Sécurité routière : la Côte d’Ivoire passe à la “Tolérance zéro” pour freiner l’hécatombe

Face à la persistance des accidents de la circulation, les autorités ivoiriennes haussent le ton. La Direction générale des Transports terrestres et de la Circulation (DGTTC) a lancé, depuis le 2 mars 2026, une vaste opération baptisée “Tolérance zéro”. Objectif : restaurer la discipline sur les routes et sauver des vies.

Dans un entretien accordé au CICG, le Directeur général des Transports Terrestres et de la Circulation , Oumar Sacko, revient sur les motivations et les contours de cette initiative qui s’inscrit dans la stratégie nationale de sécurité routière adoptée en 2021.

Une mission régalienne au cœur de la mobilité

Rattachée au ministère des Transports et des Affaires maritimes, la DGTTC est chargée de piloter la politique nationale des transports terrestres, qu’ils soient routiers ou ferroviaires. Elle intervient dans la réglementation, la gestion du parc automobile, la délivrance des titres de transport et le suivi des conventions.

Mais aujourd’hui, la priorité est clairement donnée à la sécurité routière, devenue un enjeu majeur de santé publique.

Une riposte musclée contre l’incivisme

L’opération “Tolérance zéro” marque un tournant. Après une phase de sensibilisation, les autorités passent à la vitesse supérieure avec un renforcement des contrôles et des sanctions, sous l’impulsion du ministre des Transports, Amadou Koné.

« Il fallait redoubler d’efforts », explique Oumar Sacko, après le constat que l’objectif de réduction de 25 % des décès à l’horizon 2025 n’a pas été pleinement atteint.

Sur le terrain, les forces de sécurité et les agents du ministère multiplient les contrôles. Permis de conduire, assurance, visite technique, vignette : aucun détail n’échappe à la vigilance des autorités. Les conducteurs d’engins à deux et trois roues sont également concernés, avec une obligation stricte du port du casque.
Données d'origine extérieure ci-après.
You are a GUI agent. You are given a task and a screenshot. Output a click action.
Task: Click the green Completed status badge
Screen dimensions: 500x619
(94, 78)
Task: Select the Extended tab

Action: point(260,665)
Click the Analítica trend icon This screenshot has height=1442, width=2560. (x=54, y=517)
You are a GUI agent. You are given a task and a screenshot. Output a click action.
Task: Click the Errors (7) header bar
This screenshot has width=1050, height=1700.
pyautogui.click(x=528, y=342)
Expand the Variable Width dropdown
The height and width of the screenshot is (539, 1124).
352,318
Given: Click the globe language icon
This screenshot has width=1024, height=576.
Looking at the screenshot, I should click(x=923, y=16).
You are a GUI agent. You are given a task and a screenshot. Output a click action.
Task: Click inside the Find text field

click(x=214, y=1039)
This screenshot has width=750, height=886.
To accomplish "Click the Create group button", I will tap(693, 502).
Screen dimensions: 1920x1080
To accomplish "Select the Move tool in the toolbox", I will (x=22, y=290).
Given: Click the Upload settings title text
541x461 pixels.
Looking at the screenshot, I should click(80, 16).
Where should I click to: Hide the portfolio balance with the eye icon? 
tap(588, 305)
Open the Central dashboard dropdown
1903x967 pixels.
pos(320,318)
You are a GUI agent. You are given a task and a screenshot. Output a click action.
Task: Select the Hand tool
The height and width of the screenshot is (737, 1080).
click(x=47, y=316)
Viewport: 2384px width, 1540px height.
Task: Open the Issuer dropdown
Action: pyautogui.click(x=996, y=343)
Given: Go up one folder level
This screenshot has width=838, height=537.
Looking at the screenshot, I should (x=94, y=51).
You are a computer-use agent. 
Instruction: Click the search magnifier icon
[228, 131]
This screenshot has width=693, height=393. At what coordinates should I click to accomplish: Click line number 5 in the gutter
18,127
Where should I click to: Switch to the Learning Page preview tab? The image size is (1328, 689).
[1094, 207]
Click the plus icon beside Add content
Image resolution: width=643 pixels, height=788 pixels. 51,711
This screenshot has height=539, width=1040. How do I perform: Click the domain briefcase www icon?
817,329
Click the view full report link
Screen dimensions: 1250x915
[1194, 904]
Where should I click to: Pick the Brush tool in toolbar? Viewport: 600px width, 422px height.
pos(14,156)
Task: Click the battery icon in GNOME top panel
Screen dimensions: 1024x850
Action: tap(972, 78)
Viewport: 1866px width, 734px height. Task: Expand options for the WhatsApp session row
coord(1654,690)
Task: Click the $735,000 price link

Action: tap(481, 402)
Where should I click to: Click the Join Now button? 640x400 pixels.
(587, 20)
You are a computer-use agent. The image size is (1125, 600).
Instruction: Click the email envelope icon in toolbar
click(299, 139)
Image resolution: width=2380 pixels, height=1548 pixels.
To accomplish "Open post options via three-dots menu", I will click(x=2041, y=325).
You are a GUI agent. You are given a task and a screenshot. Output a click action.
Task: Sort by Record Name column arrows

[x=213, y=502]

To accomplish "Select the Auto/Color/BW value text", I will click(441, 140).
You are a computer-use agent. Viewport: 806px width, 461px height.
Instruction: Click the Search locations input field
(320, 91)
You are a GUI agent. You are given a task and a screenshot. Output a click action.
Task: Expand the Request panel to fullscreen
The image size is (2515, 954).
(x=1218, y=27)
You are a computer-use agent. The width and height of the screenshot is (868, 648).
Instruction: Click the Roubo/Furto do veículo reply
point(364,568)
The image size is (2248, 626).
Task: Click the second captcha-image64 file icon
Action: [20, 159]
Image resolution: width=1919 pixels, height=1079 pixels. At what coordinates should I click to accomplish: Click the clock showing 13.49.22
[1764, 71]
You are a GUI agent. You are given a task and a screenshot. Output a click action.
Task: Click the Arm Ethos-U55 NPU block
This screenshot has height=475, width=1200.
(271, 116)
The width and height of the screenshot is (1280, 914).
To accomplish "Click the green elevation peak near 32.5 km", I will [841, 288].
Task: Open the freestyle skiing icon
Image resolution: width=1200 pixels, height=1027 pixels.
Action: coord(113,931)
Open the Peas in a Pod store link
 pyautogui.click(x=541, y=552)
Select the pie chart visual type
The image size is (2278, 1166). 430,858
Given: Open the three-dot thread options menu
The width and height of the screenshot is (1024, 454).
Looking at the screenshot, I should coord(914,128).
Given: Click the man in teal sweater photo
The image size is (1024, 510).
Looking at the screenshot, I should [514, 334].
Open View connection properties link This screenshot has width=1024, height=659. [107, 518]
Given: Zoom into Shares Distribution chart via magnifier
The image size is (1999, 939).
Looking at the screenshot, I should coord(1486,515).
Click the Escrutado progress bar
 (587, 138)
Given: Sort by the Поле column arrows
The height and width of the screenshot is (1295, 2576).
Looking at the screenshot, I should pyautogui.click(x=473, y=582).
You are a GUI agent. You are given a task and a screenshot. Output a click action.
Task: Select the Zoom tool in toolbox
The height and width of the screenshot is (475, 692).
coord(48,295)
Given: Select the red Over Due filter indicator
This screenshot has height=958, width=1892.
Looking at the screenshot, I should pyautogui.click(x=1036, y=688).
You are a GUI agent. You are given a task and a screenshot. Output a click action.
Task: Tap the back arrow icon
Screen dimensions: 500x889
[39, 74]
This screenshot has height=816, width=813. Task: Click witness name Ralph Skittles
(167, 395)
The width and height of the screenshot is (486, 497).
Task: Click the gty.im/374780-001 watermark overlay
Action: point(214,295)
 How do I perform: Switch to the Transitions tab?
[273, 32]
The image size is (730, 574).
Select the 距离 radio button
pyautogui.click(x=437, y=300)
Une surveillance étendue à tout le secteur

La “Tolérance zéro” ne concerne pas uniquement les usagers. Les centres de visite technique sont eux aussi soumis à des contrôles inopinés pour vérifier leur conformité.

« C’est toute la chaîne des transports qui est passée en revue, sans aucune tolérance administrative », insiste le Directeur général.

Les citoyens appelés à contribuer

Dans cette dynamique, les autorités innovent en impliquant directement les populations. Un canal de signalement permet désormais aux citoyens de dénoncer les comportements dangereux sur la route.

Cette mesure vient compléter le Système de Transport Intelligent (STI), déjà doté de caméras de surveillance. L’enjeu est de taille : plus de 90 % des accidents sont dus au facteur humain.

Les chiffres témoignent de l’urgence. Le nombre de morts est passé d’environ 800 en 2012 à 1 600 en 2021. Sans les mesures engagées, il aurait pu dépasser les 3 000 d’ici 2030.

Plaques fantaisistes : un phénomène en net recul

La traque contre les plaques d’immatriculation irrégulières a produit des შედეგats significatifs, notamment dans le Grand Abidjan qui concentre près de 75 % du parc automobile.

Selon la DGTTC, ces pratiques ont quasiment disparu. Environ 15 000 véhicules sont actuellement en cours de régularisation, tandis que les contrevenants ont été sanctionnés et leurs véhicules, pour certains, mis en fourrière.

Des recours encadrés pour les usagers

Face aux contestations, des mécanismes de recours sont prévus. Les usagers peuvent saisir les Centres de Gestion intégrée (CGI), puis la DGTTC, et en dernier ressort le ministère des Transports. Les procédures sont accessibles via des plateformes digitalisées.

Modernisation et grands chantiers en parallèle

Au-delà de la répression, l’État poursuit la transformation du secteur des transports. À Abidjan, plusieurs projets structurants sont en cours, dont le métro et le Bus Rapid Transit (BRT), appelés à transporter jusqu’à un million de passagers par jour.

Le développement du transport lagunaire et la modernisation des procédures d’immatriculation, désormais quasi instantanées chez certains concessionnaires, illustrent cette dynamique.

Un appel à la prudence avant Pâques

À l’approche des fêtes de Pâques, période de forte mobilité, Oumar Sacko lance un appel à la responsabilité.

« On ne fête que quand on est en vie », rappelle-t-il, exhortant conducteurs et transporteurs à adopter un comportement responsable.

Avec l’opération “Tolérance zéro”, la Côte d’Ivoire affiche une ambition claire : tourner la page de l’incivisme routier et faire de la sécurité sur les routes une priorité nationale.